Example: A city thinks creating pocket parks is a good idea. Before beginning to scope out where these pocket parks could be located, the city must validate this idea – it must “Get out of the building!” This is a key lean startup tenet. Startups must interface with potential customers, and in the cities’ case, users, to make sure they are meeting their key objective – not building (or planning) a pocket park no one needs or wants. I’d add that cities must also interface with the physical community itself to understand existing conditions (maybe there are already plenty of pocket parks, but they are not being used because they are not well maintained). This, of course, is part of what we do with State of Place  — more on that in the next blog.

2) Measure/Test customer validation & acquisition models:
While getting out of the building is a key step in the customer discovery and lean startup process, this doesn’t mean a city should just randomly ask people if they do or do not want a pocket park.
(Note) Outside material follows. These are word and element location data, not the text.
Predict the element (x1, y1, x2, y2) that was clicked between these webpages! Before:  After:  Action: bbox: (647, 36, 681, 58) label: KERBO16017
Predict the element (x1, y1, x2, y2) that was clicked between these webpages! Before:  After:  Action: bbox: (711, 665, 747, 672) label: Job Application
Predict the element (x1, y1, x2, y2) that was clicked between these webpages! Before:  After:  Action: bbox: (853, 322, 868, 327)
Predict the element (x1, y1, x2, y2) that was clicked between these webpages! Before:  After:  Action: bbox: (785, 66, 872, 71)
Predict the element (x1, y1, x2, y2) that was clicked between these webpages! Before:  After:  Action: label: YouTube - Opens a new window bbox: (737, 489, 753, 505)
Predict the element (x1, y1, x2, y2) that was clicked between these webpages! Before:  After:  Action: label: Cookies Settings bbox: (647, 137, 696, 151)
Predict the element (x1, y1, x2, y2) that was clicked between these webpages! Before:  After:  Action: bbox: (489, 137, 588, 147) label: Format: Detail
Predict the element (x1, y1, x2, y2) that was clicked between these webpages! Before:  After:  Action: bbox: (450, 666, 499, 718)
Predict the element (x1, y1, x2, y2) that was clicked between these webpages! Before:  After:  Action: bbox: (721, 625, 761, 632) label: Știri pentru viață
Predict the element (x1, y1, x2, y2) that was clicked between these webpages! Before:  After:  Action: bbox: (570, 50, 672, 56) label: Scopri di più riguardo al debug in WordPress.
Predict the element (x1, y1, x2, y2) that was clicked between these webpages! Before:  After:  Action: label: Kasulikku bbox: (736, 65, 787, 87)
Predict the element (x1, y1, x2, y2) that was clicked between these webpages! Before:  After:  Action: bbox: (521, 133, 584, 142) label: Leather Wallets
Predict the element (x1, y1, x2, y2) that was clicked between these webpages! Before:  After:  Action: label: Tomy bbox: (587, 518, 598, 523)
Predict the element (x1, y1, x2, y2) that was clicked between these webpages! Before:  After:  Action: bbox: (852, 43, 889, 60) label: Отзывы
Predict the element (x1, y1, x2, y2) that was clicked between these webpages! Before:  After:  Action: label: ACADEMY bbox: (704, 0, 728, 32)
Instead, the city must engage in Hypothesis Testing to address three key assumptions, as outlined by Ash Maurya in Running Lean:

a) Problem/Solution Fit:  Does the idea for a solution address a significant problem for potential users?
Hypothesis: Five out of 10 residents feel there are not enough green spaces within close walking distance to their homes.
Hypothesis: Six out of 10 residents believe that pocket parks would address their desire for green spaces within close walking distance to their homes
b) Product/Market Fit: Do enough people want or need your solution?
Hypothesis: Seven out of 10 potential users indicated that a solution like pocket parks would satisfy their need for more green space within walking distance to their homes
c) Scale/growth model: How can I implement this solution citywide (or within all communities in which this problem exists)?
Hypothesis: Eight out of 10 potential users would be willing to help build and maintain their community pocket parks.

All hypotheses must be “falsifiable” – you must be able to prove or disprove them. They must be specific and testable.
Not Falsifiable: Residents love pocket parks
Falsifiable: A “pop-up” pocket park (that’s hard to say out loud!) will attract > 300 residents over the weekend

I will further flesh out these concepts, cover the remaining steps (3-5) in the process (outlined below), and introduce other key lean startup tenets and methods (including structuring customer discovery interviews and defining appropriate metrics) that can be applied to cities as part of a Lean Placemaking framework in the subsequent posts in this series. I’ll also discuss State of Place‘s key role in this method! Stay tuned!!

3) Build MVP approach

4) Pivot or Persevere

5) Repeat

In the meantime, I hope you’re just as excited as I am for the potential of Lean Placemaking strategies to disrupt city design and planning!